"you've got the devil in yuh. the curse of Jesus is coming on your sex soon." That's what a homeless guy just told me.
I kept waking up & seeing my Goodfellas poster and thinking it was a window with people crammed against it staring at me.
I guess the lighting in my room made it look like they were moving. I remember telling myself that they were watching over me and protecting me from the cops
there is a school bus full of santas parked in front of the liquor store
The worst part is I think my tongue cut his penis and now he wont talk to me.
I don't remember coming home but there is cereal EVERYWHERE
when you get a chance can you look up 'free abortion clinic' for me? cuz i dont think i'll be lucky enough for a second miscarriage.
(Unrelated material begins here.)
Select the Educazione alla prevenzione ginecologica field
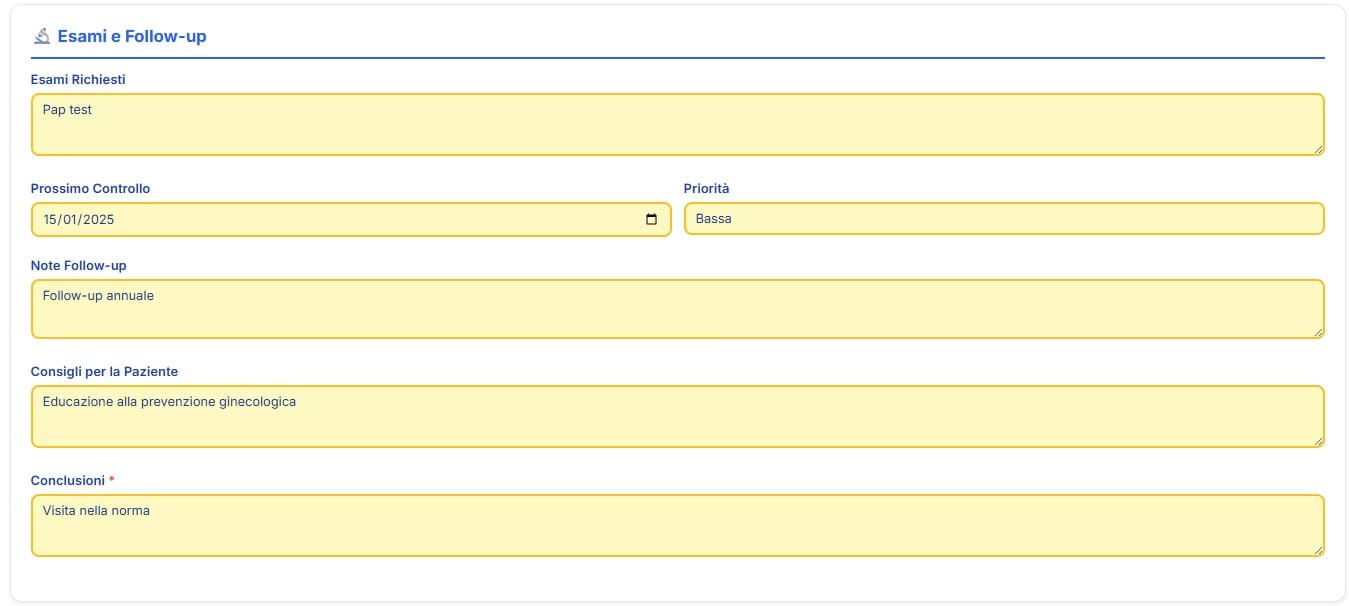coord(677,416)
omg he fucking fingered me this morning. and i was just like this is the most awkward alarm clock ive ever had
there was a fucking fire juggler. but it was ok bc i was in the kiddie pool and it was the safe zone
We got to the party at eleven, and the host was already in the hospital from being stabbed. And she brought the stabber home with us when we left.
Got in a bar fight defending Prince. Thought you ought to know. He gets his dick sucked cooking eggs for breakfast.
She was covered in mud grabbed my crotch and said see that handprint that means I called dibs
He said that I started crying after sex because he was leaving to go back to Europe after the semester was over and I wouldn't see his dick anymore. This is why I need to stop hooking up with the exchange students.
I was writing 'DISTRACTION' across my chest in Sharpie when my boob fell out. Right on camera.
I tied him up for his boyfriend so he could get fisted... I'm the best roommate ever.
Wow. That's certainly more than I've ever done for a roommate.
Remember when you laughed that I downloaded a “fireplace” station on my Roku? I just woke up butt naked on my couch with my fireplace station playing. So there, guess that shows you. Now excuse me while I go back to sleep in front of my fireplace.